'Sorry' won't rewrite the wrongs

January 26, 2001

A first class for a 'flawed' thesis on Holocaust revisionism has angered the Jewish community.

The New Zealand Jewish community has signalled disappointment and anger at the failure of the University of Canterbury, Christchurch, to revoke a masters degree awarded in 1993 for a thesis that questioned the existence of the Holocaust.

The Jewish Council said the thesis, which questioned whether there was an official Nazi policy to exterminate the Jews and whether gas chambers existed, caused great distress to the New Zealand Jewish community and to Holocaust survivors in particular.

Last April, when an embargo on the thesis had been lifted, the council called on the university to revoke the degree because of what it regarded as the thesis's bad scholarship. The university set up an independent working party to look into the awarding of an MA to Joel Hayward, based on the 360-page thesis titled The Fate of Jews in German Hands: An Historical Inquiry into the Development and Significance of Holocaust Revisionism .

The working party's report, made public late last year, found that the thesis was seriously flawed and that it demonstrated faulty research and lack of judgement. They concluded that it did not deserve the first-class honours it was awarded. The report questioned the quality of the supervision and the practice of appointing the supervisor as an internal examiner. It also said that the thesis should have been revised and resubmitted.

However, based on legal opinion, the report said that the degree could not be downgraded or revoked because there was no evidence of dishonest practice in the use of research.

The university adopted the report's recommendations and has apologised unreservedly to the Jewish Council and the Jewish community.

Daryl Le Grew, vice-chancellor of the university, said: "The university agrees it should not have accepted the thesis towards an MA without far more scrutiny... Had the thesis been put forward today, it would have been subjected to improved departmental and university processes."

But Professor Le Grew added that because the thesis was not found to be dishonest, "neither the thesis nor the degree can be amended, removed, downgraded or altered".

Instead, the university has agreed that the working party report would be bound with the thesis - still available to researchers - so that the two documents are read in tandem.

That has failed to satisfy the New Zealand Jewish Council. Its president, David Zwartz, said that while he accepted the apology, the university had not gone far enough. The conclusions of the thesis denied historical truth.

"As it stands, the thesis still has its first-class MA honours qualification attached to it. We don't find that satisfactory after what the working party said about the quality of the thesis and the quality of the supervision. We think the university has not done the right thing by allowing the degree to stand," he said.

He added that there was still a lot of anger towards the university among members of the Jewish community, particularly Holocaust survivors.
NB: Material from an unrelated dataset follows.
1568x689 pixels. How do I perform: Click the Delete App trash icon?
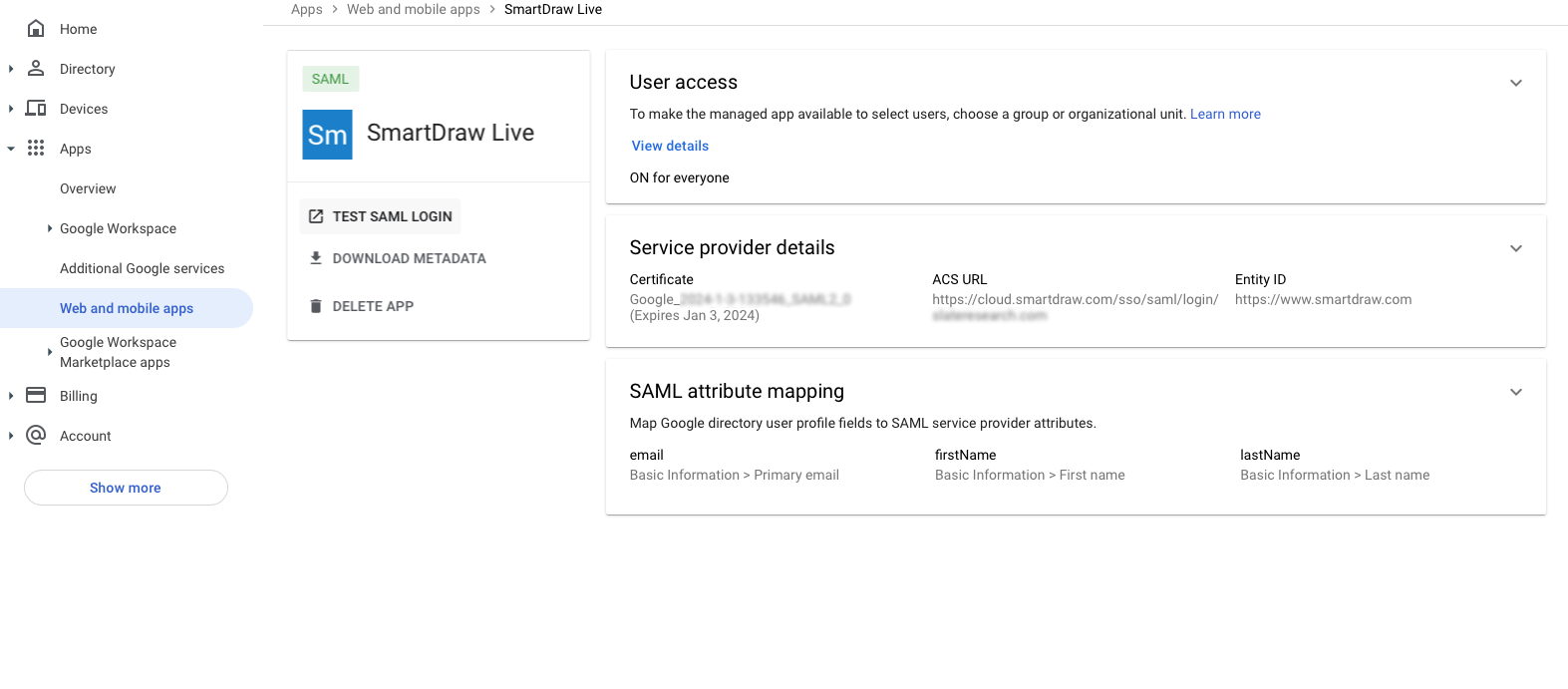click(x=316, y=306)
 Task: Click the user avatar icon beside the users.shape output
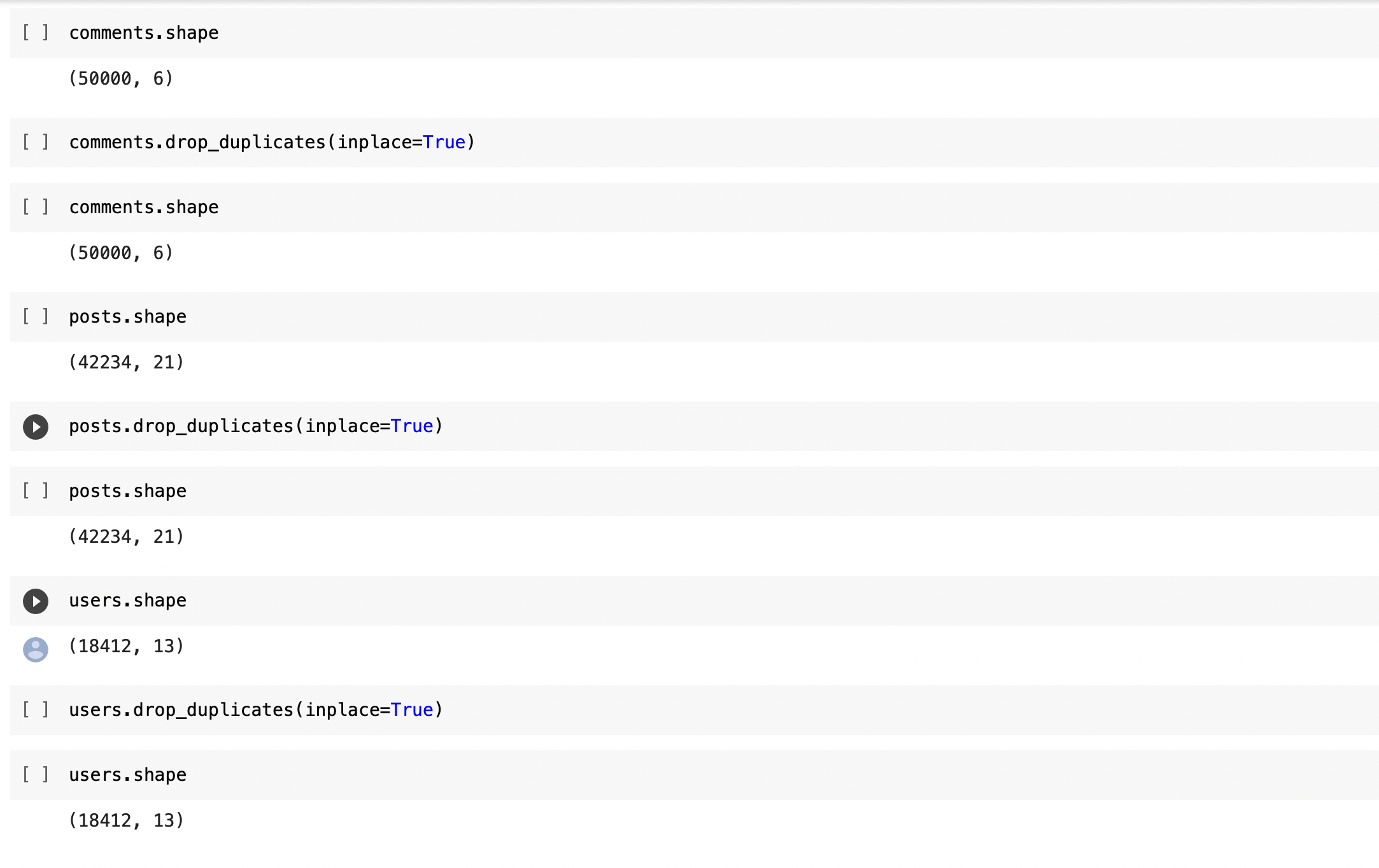pos(36,649)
Dr Hayward - who has since completed a PhD from Canterbury on a different topic and now lectures in defence and strategic studies at Massey University - has admitted that his research was inadequate and his conclusions wrong. He has apologised to the Jewish community.

In December 1999, he asked the university to withdraw the thesis from the library, but the university declined. However, at the university's invitation, he wrote an addendum, now attached to the thesis, in which he acknowledges errors of fact and interpretation.

"My thesis represents an honest attempt on my part to make sense of events I wanted to understand better. Yet I now regret working on such a complex topic without sufficient knowledge and preparation, and hope this brief addendum will prevent my work causing distress to the Jewish community here in New Zealand and elsewhere, or being misused by individuals or groups with malevolent motives," he concludes in the addendum.

Professor Le Grew said the university did not support Holocaust revisionism and did not harbour anti-Semitic feeling - a point supported by the report.

As recommended by the report, the university was exploring with the Jewish Council ways in which it could increase Holocaust awareness.